**EXERCISE INSTRUCTIONS**
Two lines in the listing below mark the span: one contains "Image resolution: width=1499" and one contains "Click the UK". Reproduce both of them and everything between, exactly.

**GIVEN ENTRIES**
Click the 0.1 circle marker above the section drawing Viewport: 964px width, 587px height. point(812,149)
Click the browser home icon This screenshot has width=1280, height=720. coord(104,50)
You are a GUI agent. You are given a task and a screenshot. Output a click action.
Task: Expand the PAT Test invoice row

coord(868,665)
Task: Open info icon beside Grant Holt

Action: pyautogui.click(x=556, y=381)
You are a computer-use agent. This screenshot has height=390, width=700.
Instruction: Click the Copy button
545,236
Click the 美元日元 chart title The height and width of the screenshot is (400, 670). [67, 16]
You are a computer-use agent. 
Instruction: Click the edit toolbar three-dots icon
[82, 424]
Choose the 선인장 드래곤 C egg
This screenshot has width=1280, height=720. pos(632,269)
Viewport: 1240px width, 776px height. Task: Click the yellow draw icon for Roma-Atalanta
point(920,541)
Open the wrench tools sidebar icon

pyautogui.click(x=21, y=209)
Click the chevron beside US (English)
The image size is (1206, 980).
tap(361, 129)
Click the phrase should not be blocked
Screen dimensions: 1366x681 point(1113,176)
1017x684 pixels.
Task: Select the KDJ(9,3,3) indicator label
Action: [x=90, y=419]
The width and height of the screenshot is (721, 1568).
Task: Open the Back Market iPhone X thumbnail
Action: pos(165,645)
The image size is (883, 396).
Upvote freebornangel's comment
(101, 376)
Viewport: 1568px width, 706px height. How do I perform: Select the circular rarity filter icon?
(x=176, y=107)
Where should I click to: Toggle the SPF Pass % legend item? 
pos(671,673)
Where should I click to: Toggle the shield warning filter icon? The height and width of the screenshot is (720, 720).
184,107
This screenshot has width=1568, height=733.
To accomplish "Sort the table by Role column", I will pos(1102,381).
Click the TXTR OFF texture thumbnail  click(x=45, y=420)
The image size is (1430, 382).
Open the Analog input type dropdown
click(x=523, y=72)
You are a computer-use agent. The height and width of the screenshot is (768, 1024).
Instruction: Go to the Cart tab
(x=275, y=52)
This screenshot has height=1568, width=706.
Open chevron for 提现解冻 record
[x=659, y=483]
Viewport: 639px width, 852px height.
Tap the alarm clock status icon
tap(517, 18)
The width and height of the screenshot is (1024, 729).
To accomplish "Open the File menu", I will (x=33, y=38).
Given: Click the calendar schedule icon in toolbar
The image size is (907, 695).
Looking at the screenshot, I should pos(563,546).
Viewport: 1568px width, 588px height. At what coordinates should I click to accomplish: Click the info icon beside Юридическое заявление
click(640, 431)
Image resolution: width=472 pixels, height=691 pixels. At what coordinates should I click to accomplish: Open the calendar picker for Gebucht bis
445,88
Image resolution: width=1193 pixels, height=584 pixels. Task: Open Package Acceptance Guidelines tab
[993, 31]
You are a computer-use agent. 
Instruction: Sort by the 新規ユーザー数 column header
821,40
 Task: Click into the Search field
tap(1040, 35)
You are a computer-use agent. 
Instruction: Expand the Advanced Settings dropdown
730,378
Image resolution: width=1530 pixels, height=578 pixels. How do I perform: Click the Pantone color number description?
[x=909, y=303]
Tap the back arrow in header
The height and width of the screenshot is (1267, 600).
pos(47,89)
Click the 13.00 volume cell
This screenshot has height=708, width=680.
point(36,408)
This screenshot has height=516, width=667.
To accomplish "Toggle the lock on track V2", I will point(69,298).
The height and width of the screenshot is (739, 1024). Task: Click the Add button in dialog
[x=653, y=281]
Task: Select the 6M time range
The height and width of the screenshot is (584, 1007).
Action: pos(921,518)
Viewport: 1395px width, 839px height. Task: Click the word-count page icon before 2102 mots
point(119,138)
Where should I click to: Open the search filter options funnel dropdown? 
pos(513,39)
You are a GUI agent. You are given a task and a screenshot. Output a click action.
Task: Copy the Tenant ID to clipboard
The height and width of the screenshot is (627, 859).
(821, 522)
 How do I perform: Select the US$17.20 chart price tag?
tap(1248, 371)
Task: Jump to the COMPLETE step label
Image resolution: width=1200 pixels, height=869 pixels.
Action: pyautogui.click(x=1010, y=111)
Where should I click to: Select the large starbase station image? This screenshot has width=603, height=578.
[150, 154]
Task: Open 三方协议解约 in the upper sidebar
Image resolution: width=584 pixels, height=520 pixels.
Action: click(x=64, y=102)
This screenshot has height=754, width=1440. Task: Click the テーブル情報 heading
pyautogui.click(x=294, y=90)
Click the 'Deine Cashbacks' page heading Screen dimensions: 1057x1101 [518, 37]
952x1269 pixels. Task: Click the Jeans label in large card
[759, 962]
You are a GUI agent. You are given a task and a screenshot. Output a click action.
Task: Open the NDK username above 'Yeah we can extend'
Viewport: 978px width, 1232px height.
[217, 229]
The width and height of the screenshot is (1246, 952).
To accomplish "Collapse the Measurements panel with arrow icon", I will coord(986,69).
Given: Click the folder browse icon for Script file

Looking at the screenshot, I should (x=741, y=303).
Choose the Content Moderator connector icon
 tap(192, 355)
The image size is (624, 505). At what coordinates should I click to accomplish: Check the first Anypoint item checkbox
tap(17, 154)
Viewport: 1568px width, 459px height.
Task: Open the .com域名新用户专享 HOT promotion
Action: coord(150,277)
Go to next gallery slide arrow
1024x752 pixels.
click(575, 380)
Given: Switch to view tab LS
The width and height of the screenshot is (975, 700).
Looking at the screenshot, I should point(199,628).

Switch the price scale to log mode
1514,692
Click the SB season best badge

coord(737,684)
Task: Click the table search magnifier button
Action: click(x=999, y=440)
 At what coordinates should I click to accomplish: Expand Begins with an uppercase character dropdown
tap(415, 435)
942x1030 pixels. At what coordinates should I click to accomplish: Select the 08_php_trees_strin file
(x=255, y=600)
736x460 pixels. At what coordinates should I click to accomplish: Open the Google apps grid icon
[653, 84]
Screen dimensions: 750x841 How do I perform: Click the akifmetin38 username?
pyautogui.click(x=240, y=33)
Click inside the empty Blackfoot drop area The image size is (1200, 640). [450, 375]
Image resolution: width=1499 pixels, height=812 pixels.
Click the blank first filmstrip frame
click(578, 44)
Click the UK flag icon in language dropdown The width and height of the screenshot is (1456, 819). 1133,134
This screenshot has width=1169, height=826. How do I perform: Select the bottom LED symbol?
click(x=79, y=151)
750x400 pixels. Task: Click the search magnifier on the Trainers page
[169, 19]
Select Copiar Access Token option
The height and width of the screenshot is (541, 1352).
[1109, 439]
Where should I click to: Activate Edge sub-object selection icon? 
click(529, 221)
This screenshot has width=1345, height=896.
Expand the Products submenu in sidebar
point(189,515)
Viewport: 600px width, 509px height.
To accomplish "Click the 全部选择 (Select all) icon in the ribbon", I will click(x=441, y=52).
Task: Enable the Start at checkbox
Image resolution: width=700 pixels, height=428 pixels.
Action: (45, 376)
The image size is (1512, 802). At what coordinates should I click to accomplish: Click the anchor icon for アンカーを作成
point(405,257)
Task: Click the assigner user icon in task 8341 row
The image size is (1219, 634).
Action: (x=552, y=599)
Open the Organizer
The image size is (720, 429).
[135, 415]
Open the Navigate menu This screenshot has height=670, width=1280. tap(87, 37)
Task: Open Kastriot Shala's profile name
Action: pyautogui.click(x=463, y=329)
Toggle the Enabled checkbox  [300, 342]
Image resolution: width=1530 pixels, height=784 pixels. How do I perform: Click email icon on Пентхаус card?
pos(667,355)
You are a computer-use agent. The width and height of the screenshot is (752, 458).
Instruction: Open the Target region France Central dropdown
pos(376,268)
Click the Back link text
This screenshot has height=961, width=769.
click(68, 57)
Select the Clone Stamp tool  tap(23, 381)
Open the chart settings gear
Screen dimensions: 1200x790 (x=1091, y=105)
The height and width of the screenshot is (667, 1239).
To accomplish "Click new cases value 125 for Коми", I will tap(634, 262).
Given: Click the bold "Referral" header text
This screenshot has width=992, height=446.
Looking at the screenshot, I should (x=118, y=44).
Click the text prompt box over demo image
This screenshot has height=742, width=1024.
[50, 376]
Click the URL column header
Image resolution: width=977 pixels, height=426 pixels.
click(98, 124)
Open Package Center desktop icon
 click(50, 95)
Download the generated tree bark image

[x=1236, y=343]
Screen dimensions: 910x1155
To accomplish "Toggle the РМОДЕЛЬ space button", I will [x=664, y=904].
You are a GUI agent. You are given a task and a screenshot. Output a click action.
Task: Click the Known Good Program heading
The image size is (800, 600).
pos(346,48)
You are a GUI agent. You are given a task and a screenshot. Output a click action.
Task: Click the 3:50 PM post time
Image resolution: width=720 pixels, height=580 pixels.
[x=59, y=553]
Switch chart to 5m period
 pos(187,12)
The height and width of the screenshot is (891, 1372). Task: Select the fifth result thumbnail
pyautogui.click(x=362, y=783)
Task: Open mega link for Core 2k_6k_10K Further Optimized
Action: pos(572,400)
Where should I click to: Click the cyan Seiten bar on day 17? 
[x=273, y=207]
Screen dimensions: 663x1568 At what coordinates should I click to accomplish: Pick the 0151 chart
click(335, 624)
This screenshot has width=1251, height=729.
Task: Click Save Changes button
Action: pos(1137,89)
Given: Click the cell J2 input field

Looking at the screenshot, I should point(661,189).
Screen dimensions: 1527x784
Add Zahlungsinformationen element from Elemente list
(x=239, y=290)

**RESULT OF THE EXERCISE**
Image resolution: width=1499 pixels, height=812 pixels.
Click the blank first filmstrip frame
click(578, 44)
Click the UK flag icon in language dropdown The width and height of the screenshot is (1456, 819). 1133,134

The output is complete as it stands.